On Reconciliation with the Palestinians - An Interview with Historian Benny Morris

[Foreign Policy] Evan R. Goldstein - In his new book, One State, Two States: Resolving the Israel/Palestine Conflict, Benny Morris, a professor of history at Ben-Gurion University, argues that the Palestinian national movement has never in fact reconciled itself to Israel's existence as a Jewish state. "Morris is a one-man microcosm of what many Israeli Jews of the Labor-Zionist strain have undergone in the past decade," says David B. Green, opinion editor at Ha'aretz's English edition. "They recognize that we're not on the verge of peace, that this conflict may not be resolvable, and that they were naive to think that was the case." Morris's optimism was shattered in 2000 when Yasir Arafat rejected Ehud Barak and Bill Clinton's two-state proposals. "Not only did they say no, but they launched a terroristic and guerrilla war against both the Israeli occupation of the West Bank and Gaza and Israel itself, suggesting that they are not just after the territories but want to drive the Jews out of Palestine," Morris says.
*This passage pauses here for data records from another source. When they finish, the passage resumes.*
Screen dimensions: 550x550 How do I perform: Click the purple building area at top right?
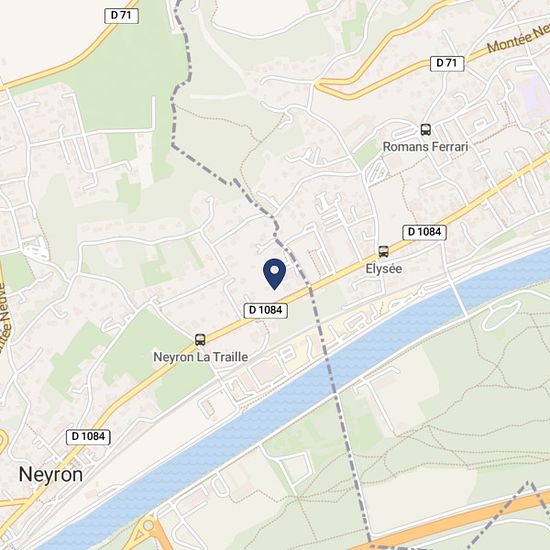point(535,90)
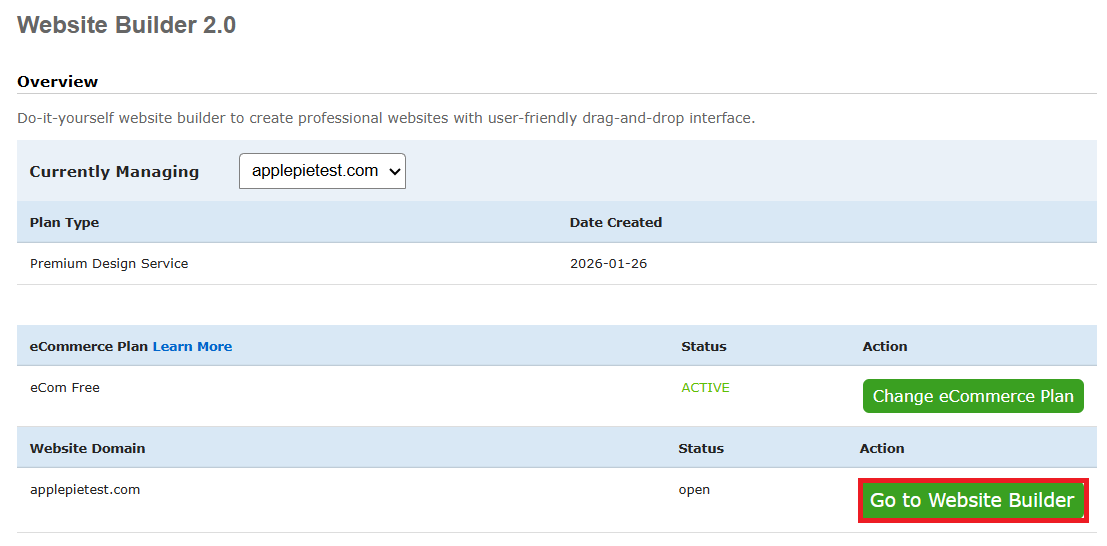Select applepietest.com in the Website Domain row
Screen dimensions: 1107x546
[x=85, y=490]
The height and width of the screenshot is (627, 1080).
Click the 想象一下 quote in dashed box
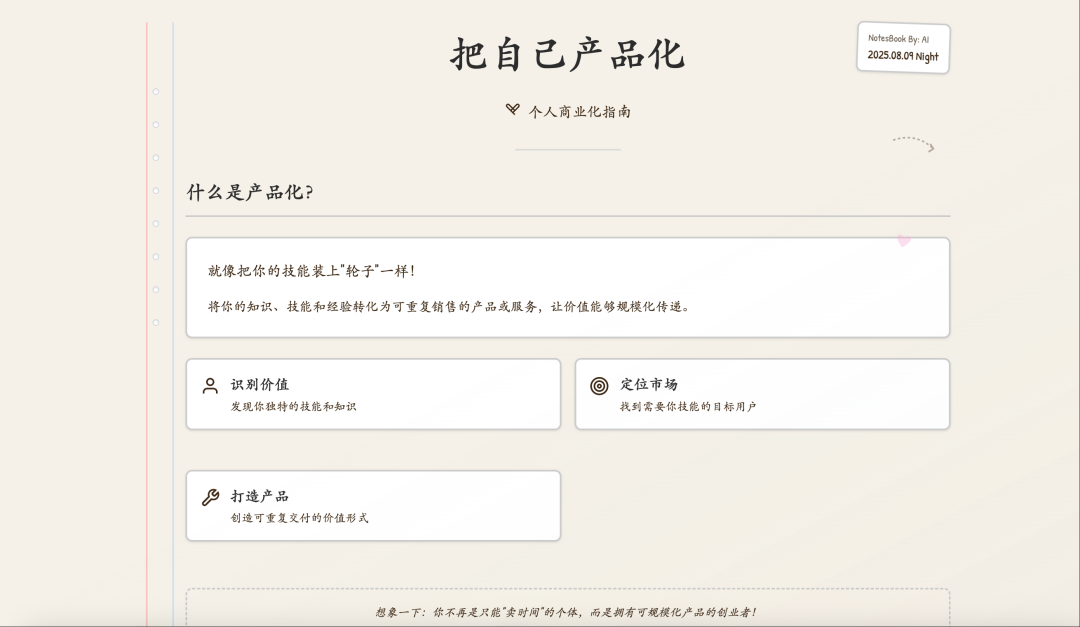[567, 612]
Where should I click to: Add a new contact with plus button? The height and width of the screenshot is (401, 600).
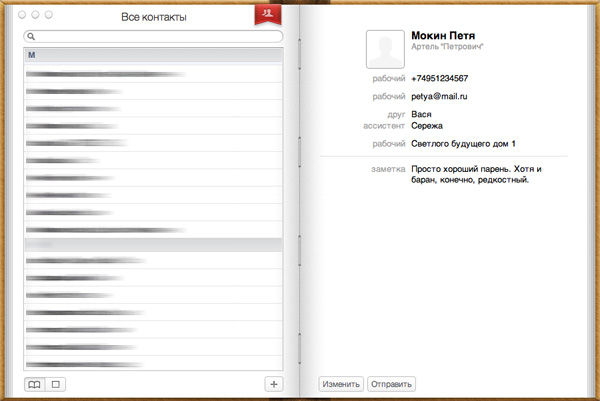274,384
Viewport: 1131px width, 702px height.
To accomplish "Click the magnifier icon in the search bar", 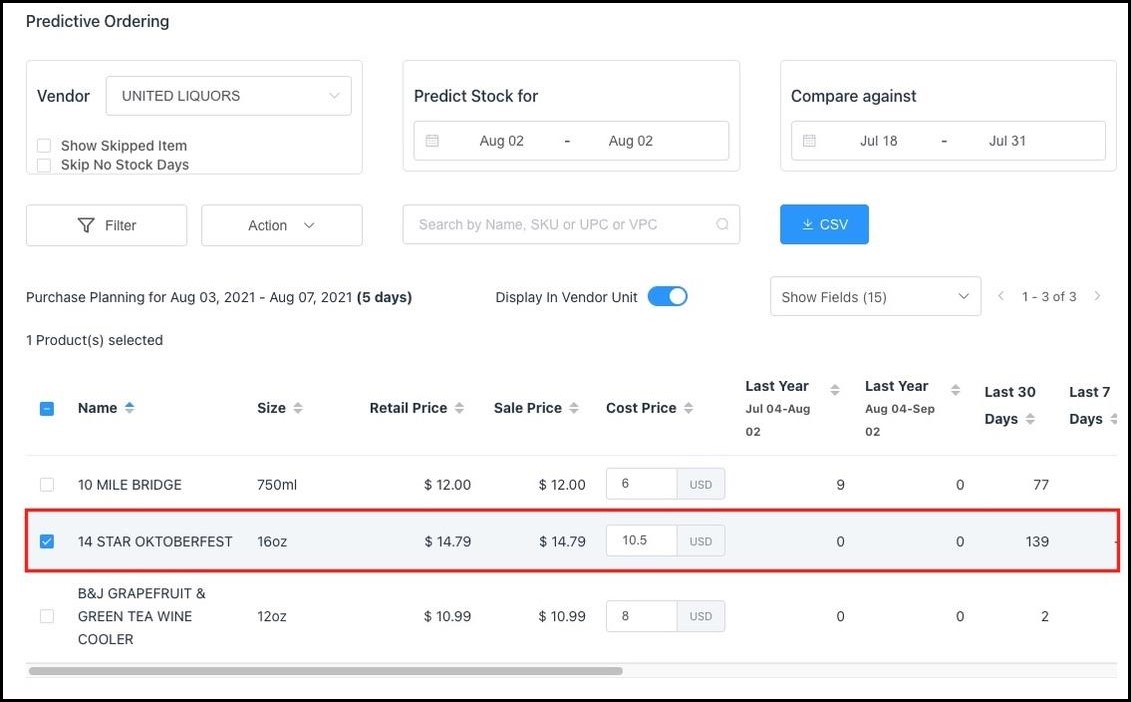I will pyautogui.click(x=722, y=224).
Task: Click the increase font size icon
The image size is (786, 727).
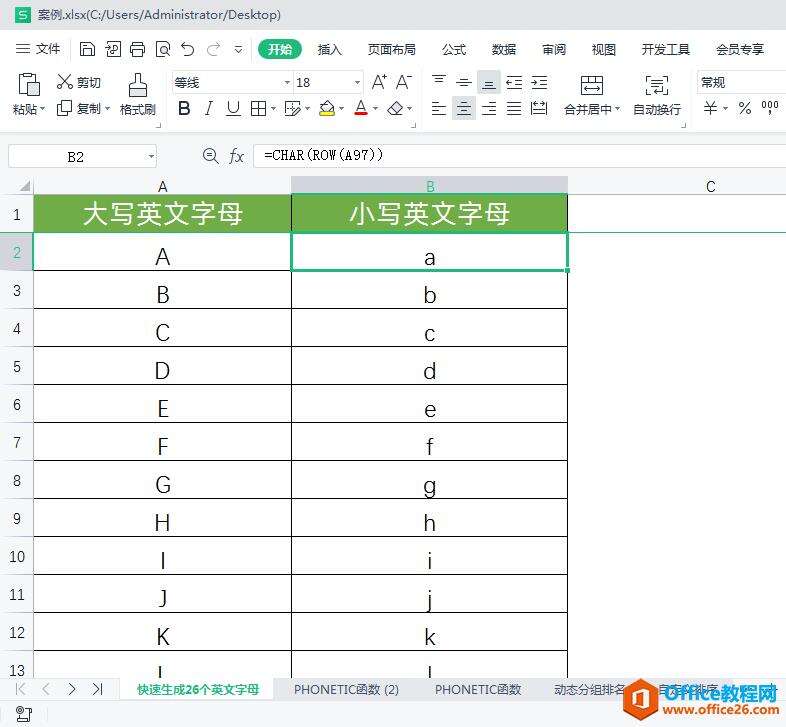Action: coord(379,82)
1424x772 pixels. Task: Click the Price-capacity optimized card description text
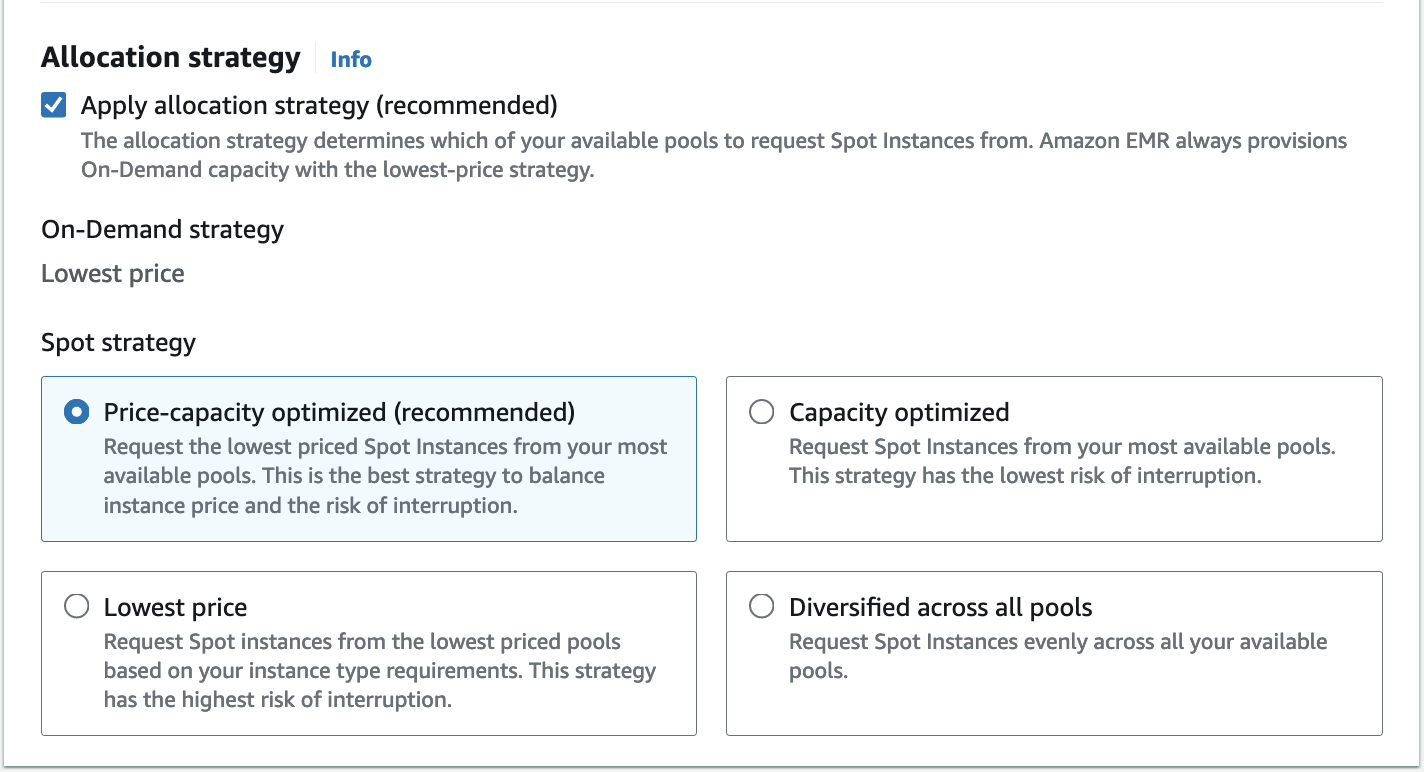click(x=385, y=476)
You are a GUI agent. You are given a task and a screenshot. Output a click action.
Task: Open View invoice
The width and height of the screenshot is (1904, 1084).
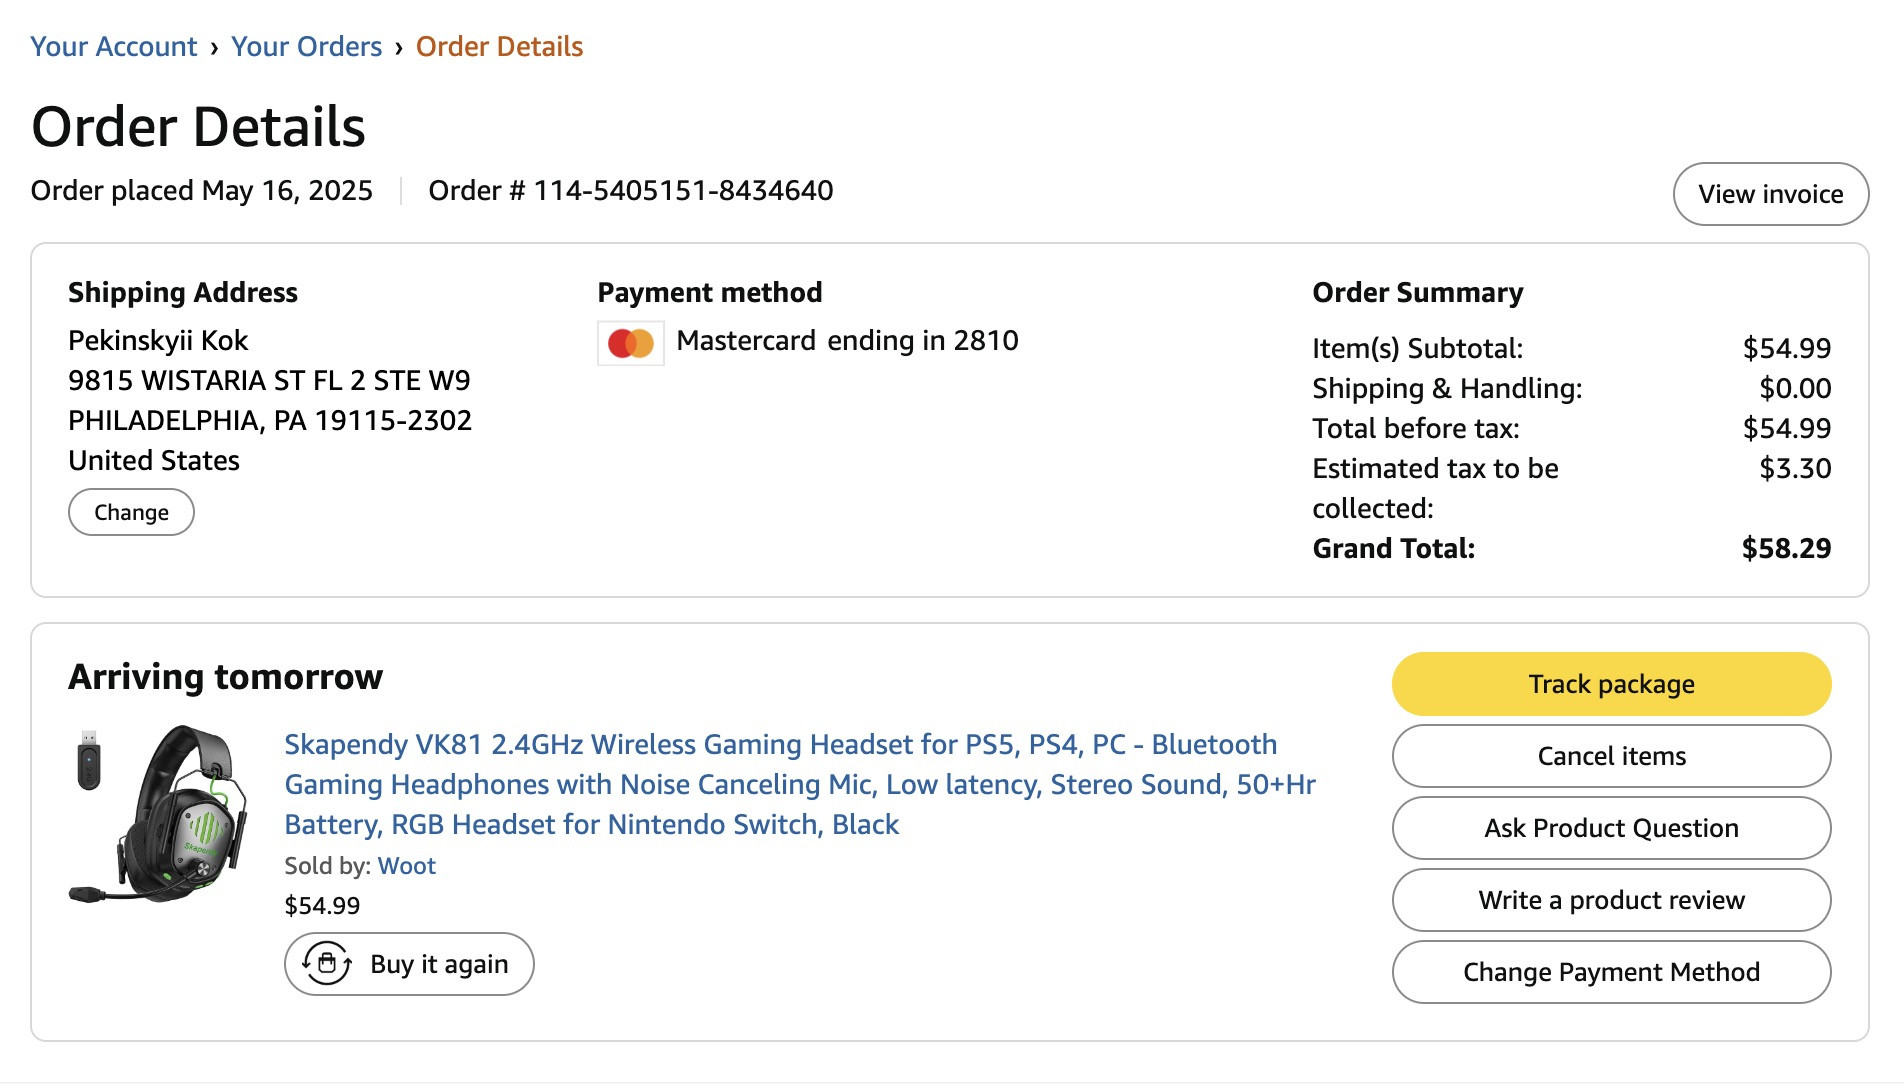[1770, 194]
Referring to Israel's unilateral withdrawal from Gaza in 2005, he said, "The moment Israel pulled out from a chunk of Arab territory, as the Arabs have always been demanding, it turned into a base for rocket attacks." "Talk to any Palestinian; they don't know about the Jewish past, and Jewish suffering doesn't interest them," he says. "They believe that Jews have no legitimate right [to] be here. That belief underlines their vision that Palestine must be all Arab and must be regained by them down the road." "The peace camp has been tragically undermined by Arab recalcitrance. When an Israeli politician campaigns on a plan to broker a two-state solution, the Israeli public is no longer interested because they know the other side doesn't want it. So they vote for Netanyahu or someone else who speaks in terms of conflict management rather than solutions." On Iran, Morris says: "Iran is building atomic weapons at least in part - maybe in large part - because it intends to use them. The people there are religious fanatics....Israel is under existential threat, and that is how Israel's military and political leaders must see the situation."